Here 0 is considered malignant type cancer and the other labels are of different types.

Here is the link to the data: https://www.kaggle.com/cdeotte/jpeg-melanoma-384x384

Hey Aniruddh,

Why is the return statement inside the for loop? (file: prediction.py)

1 Like

Hey Dexter,

Oops! I guess there was a mistake in copy pasting the code that caused the spacing issue.

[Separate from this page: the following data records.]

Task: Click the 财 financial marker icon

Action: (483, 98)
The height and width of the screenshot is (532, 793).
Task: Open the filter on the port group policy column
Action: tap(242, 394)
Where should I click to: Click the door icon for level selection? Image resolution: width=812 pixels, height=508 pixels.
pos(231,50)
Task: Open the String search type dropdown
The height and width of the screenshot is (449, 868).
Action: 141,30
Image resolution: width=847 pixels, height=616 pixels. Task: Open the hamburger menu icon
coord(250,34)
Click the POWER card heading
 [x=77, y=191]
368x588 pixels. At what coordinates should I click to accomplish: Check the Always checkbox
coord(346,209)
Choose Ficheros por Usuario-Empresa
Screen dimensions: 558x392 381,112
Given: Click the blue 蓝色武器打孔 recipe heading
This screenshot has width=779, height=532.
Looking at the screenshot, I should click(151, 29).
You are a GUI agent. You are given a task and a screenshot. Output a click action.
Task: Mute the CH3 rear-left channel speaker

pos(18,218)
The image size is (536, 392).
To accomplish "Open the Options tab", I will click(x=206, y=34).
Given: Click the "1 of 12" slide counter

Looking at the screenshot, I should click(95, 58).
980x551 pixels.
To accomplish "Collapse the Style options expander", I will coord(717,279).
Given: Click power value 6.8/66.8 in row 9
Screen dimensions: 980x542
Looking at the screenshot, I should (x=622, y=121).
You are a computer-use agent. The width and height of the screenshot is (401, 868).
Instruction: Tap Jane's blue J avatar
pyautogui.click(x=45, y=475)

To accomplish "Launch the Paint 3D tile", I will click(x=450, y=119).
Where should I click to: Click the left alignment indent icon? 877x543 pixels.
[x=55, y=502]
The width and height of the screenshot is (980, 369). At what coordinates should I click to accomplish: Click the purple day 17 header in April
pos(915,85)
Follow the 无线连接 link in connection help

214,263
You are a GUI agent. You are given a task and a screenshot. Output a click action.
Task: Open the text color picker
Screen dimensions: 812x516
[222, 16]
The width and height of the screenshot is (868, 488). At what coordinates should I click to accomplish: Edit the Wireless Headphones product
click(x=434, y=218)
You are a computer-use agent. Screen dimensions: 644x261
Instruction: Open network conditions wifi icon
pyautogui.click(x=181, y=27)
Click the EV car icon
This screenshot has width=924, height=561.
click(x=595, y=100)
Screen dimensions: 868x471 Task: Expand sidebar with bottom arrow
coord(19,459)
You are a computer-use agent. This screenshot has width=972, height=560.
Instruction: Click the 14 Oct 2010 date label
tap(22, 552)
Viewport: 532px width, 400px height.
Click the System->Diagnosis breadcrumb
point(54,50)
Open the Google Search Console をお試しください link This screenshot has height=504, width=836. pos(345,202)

Sorry about that. But strangely I am unable to edit the main post

Hey Aniruddh,

It’s okay. Well as far as I can see you are stacking the preds but with which variable is a question? Plus it looks like the prediction variable sets to new value after each iteration. Just tell me one thing if you uncomment the previous line and comment this stack line are the answers still the same?

Hey Dexter,

Yes, the answer is still the same even when the stacked line is commented. I guess both the lines have the same objective of storing the predicted value. But I don’t really understand the part where you said that the predicted variable sets to a new value after each iteration.

Also… I am not too sure if the imbalanced data is being handled properly. It would be splendid if I could get an opinion on the training part(model.py) overall just to clear any fishy things out. Thanks a lot for the help.

In your model.py just initialize the zero gradients before doing any calculation, just see if this works or not.